Интерфейс молчал. Это было первое, что я отметил, когда мозг немного включился. По телефону он не работал — я это знал, проверял, специально звонил Толе, пытался поймать хоть искру. Никакой искры. Голос приходил голым. Без цвета, без вкуса на языке, без плотности. Просто звук. Как у обычного человека, который должен сидеть и угадывать на слух — врут ему или нет, дрожат у собеседника руки или это связь хрипит, нервничает он или зевает.

И вот сейчас, когда мне это было нужнее всего, у меня не было ничего. Ни лимонной ряби лжи, ни серого мазута расчёта, ни ржавой агрессии. Только хрипловатый мужской голос в Москве и моя собственная пустая черепушка, в которой бултыхалось одно слово.

«Романов».

Я не знаю эту фамилию. Макс Викторов её не знает — у Макса по документам отцом числился прочерк, мать никогда об этом не говорила. Я помнил лишь обрывки фраз о том, что тот ушел в восемьдесят девятом году к другой бабе, и всё, и помер потом от инфаркта, и весь сказ. Спрашивать когда уже подрос стало уже как-то и неудобно, да и не нужно — деньги, дела, не до сантиментов. Гена Петров её тоже, по идее, не знает — у Гены отчество Дмитриевич, и где-то в его голове возможно и был отец, но воспоминаний об этом факте не было.

Но в груди, прямо за грудиной, поднялось такое жжение, что я машинально потянулся свободной рукой к карману — нет ли там валидола, как у бабушки. Валидола, конечно, не было. Зато было что-то другое. Колени затряслись — мелко, противно, как у пацана перед экзаменом. В горле встал спазм размером с яблоко. Я сглотнул — не пролезло. Ещё раз — снова не пролезло.

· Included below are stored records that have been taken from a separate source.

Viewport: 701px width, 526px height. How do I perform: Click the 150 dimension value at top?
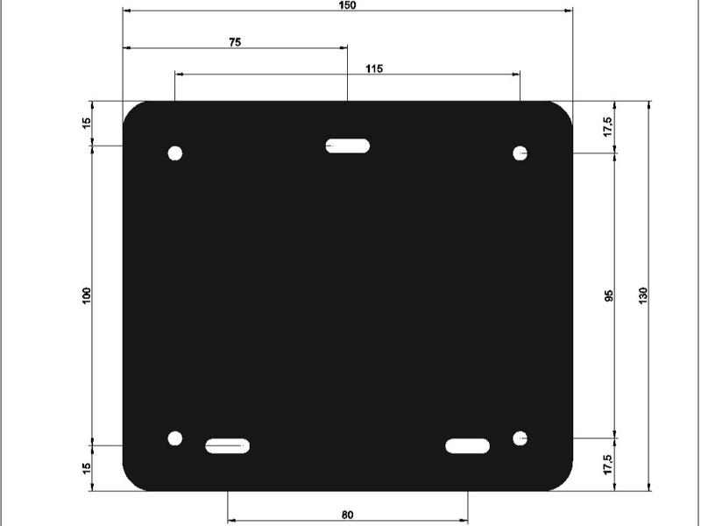[347, 5]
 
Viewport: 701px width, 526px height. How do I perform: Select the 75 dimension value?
[235, 41]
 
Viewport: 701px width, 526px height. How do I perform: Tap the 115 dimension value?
[374, 68]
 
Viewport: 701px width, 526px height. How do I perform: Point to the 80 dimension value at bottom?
[347, 515]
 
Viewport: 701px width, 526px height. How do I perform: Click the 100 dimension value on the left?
[86, 295]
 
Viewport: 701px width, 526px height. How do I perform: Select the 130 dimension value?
[643, 295]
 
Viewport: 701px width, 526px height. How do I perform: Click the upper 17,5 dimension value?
[607, 126]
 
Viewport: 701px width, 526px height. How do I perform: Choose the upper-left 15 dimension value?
[86, 124]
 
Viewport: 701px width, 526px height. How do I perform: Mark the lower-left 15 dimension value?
[86, 468]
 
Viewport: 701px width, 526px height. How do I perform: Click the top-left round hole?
[175, 153]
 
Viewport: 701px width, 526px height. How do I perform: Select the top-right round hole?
[520, 153]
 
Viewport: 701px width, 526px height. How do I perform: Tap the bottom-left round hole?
[175, 437]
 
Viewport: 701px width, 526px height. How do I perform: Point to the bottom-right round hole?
[520, 437]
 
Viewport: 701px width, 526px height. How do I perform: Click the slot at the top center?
[348, 146]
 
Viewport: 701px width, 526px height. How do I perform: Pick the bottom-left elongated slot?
[228, 446]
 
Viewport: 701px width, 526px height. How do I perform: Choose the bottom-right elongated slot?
[467, 446]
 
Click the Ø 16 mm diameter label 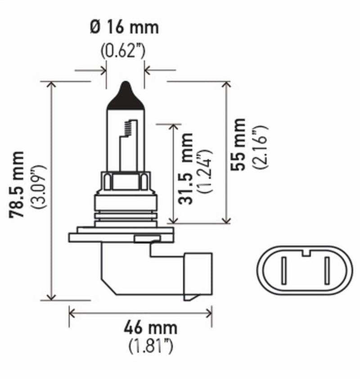click(125, 27)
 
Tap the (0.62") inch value click(122, 51)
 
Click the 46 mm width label click(150, 327)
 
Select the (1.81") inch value click(150, 347)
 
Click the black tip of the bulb click(125, 95)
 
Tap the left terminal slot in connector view click(284, 269)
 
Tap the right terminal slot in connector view click(326, 269)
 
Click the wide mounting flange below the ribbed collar click(121, 236)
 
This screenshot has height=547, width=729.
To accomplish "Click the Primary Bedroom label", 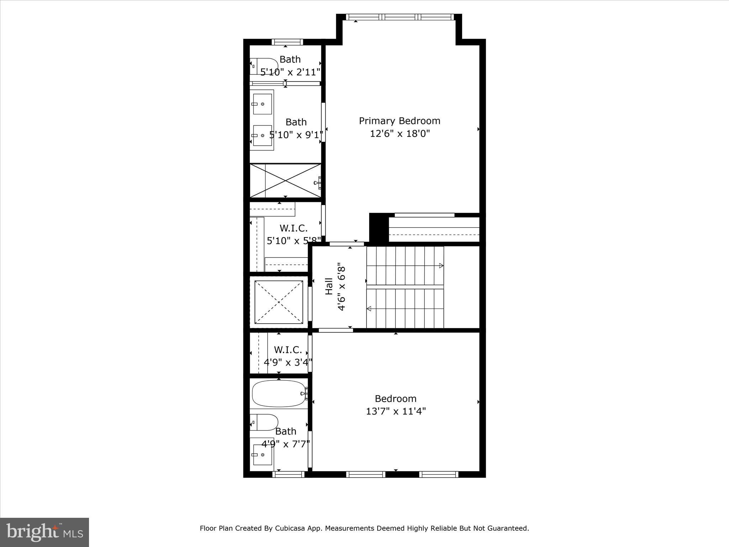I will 399,121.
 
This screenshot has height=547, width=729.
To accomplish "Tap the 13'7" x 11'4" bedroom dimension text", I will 396,411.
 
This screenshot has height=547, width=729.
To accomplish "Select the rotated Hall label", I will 329,286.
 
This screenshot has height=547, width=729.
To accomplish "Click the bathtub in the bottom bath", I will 279,394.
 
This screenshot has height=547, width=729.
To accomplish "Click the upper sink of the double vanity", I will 262,104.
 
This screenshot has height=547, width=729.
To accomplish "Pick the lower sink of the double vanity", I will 262,135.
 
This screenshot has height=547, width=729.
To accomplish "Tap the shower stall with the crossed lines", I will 285,181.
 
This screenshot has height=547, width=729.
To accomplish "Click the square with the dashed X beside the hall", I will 279,302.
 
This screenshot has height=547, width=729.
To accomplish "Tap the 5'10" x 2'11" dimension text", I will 290,72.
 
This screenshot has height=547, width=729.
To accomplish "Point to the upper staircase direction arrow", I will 441,266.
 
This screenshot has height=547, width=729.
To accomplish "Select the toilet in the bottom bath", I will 264,422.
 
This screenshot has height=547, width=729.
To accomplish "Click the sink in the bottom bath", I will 262,455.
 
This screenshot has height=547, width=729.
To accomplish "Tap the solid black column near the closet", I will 378,228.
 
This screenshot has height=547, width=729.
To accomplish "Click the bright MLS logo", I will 44,532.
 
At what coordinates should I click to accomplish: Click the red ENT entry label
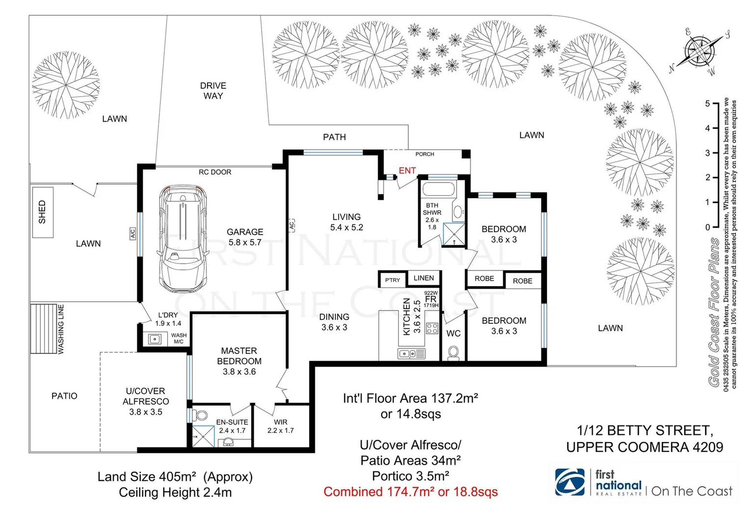[x=407, y=170]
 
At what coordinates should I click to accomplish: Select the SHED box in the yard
[x=43, y=212]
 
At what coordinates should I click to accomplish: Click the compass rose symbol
[x=700, y=52]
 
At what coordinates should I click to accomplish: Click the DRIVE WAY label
[x=213, y=91]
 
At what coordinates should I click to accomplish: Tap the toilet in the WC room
[x=453, y=353]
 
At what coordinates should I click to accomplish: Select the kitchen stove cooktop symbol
[x=432, y=328]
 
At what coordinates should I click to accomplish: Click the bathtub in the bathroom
[x=439, y=189]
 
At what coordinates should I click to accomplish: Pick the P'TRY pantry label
[x=392, y=280]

Вот это, блин, и называется «клеточная память», видимо. Тело Гены откуда-то это знало. Не головой — где-то глубже, в каком-то нутре, в позвоночнике, в той области, куда сознание не дотягивается, а реакции живут сами по себе. Я полез в ту часть памяти, которая мне досталась от Гены вместе с остальным комплектом — мозоли, гастрит, привычка щуриться от солнца левым глазом сильнее, чем правым. И в самой глубине, под слоями таксистских смен, неудачного брака, гаражного пожара и долгов за свет, что-то слабо отозвалось.

Кухня. Не нынешняя моя, на Ворошилова, а старая, ещё генина, когда он был совсем маленький, лет, может, пяти. Жёлтые обои с букетиками. Мать стоит у окна с проводом телефонным, накрученным на палец. Не видит, что ребёнок за её спиной. Говорит вполголоса, но он слышит — потому что дети всегда слышат то, что не для них. И она там говорит — кому-то невидимому, в трубку, — «Романов, ты опять». Только это. Дальше не помнится. Один раз. Один-единственный раз за всё детство.

И вот теперь это «Романов» вылезло наружу через тридцать с лишним лет, и тело сидит и трясётся, как побитая собака.

— Я слышу, — выдавил я наконец. Голос вышел чужой и сиплый.

И тут включился Макс. Тот самый, который привык к переговорам, к враждебным захватам, к звонкам, после которых надо за час поднимать юристов и службу безопасности. Включился — и заорал внутри в полный голос.

Стоп. Стоп-стоп-стоп. Кто это вообще? Откуда у него мой номер? Геннадия Петрова номер, скажем правильно. Кто звонит таксисту из Серпухова в восемь утра в понедельник и представляется отцом? Что мы имеем по фактам. Имя — Дмитрий Андреевич Романов. Голос — мужской, низкий, лет шестьдесят плюс, курильщик в анамнезе, скорее бывший. Уверенный, но дрожит. Москва, четыреста девяносто пятый. Это всё.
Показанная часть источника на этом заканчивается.